We are excited to announce support for using Apache NiFi to ingest data into MarkLogic. Apache NiFi is an open source tool for distributing and processing data. When used alongside MarkLogic, it’s a great tool for building ingestion pipelines. NiFi has an intuitive drag-and-drop UI and over a decade of development behind it, with a big focus on security and governance.
One of the historical challenges to adopting new NoSQL databases is getting legacy relational data migrated over. Relational databases store data in rows and columns in a highly normalized form. MarkLogic, a multi-model NoSQL database, stores data as JSON and XML documents and RDF triples. Typically, you group data into natural “entities” that are modeled as documents, and you add RDF triples to capture meaningful relationships among the entities.
NiFi helps to naturally group your data by either converting relational rows to small documents or joining groups of rows together into hierarchical structures using primary/foreign key relationships. With new MarkLogic processors, this data then moves quickly into MarkLogic with minimal configuration and high performance.

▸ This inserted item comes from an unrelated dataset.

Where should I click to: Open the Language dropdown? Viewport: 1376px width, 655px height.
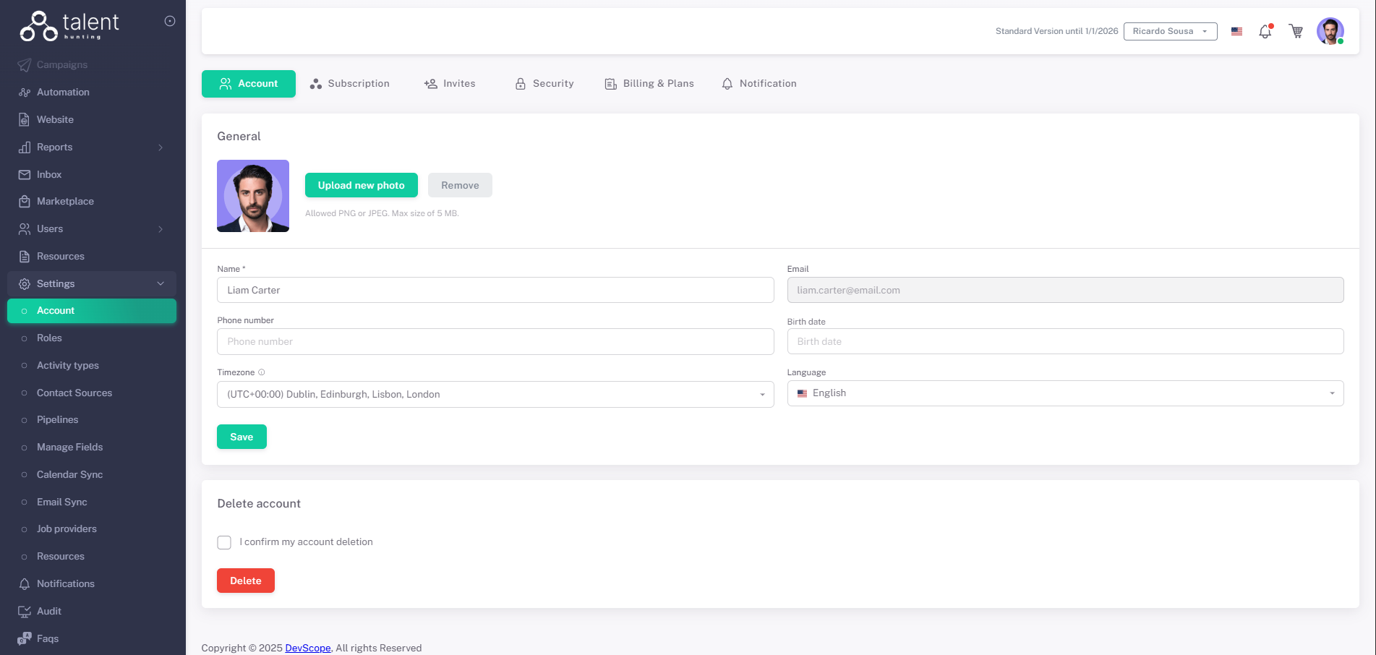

The NiFi approach uses the data model that already exists in the relational database to the extent possible, avoiding costly, fragile and slow ETL jobs. Existing approaches such as MarkLogic Content Pump (mlcp) still work well for getting data into MarkLogic. But, NiFi makes the whole process of ingesting relational data to MarkLogic faster and easier. And, you don’t need to buy a separate ETL tool.
Here is an example:
The above screenshot shows a simple process for getting relational data into MarkLogic. An SQL query is executed to get data out of a relational system. Then, a NiFi processor converts the resulting Avro serialized data to JSON, and the JSON data is put into MarkLogic. Watch this five-minute demo that shows how to get relational data ingested into MarkLogic using NiFi.
NiFi is designed and built to handle real-time data flows at scale. But, NiFi is not advertised as an ETL tool, and we don’t think it should be used for traditional ETL. The sweet spot for NiFi is handling the “E” in ETL. It extracts data easily and efficiently. If necessary, it can do some minimal transformation work along the way. We think it’s better to let the database (i.e., MarkLogic) take care of the data transformation and harmonization.
The main benefits of NiFi include the following:
The main concepts to understand when using NiFi are dataflows, processors and connections. You create a dataflow by wiring together processors with connections. A dataflow can be saved as a template, and these templates can be combined into more complex flows and reused or replicated across servers.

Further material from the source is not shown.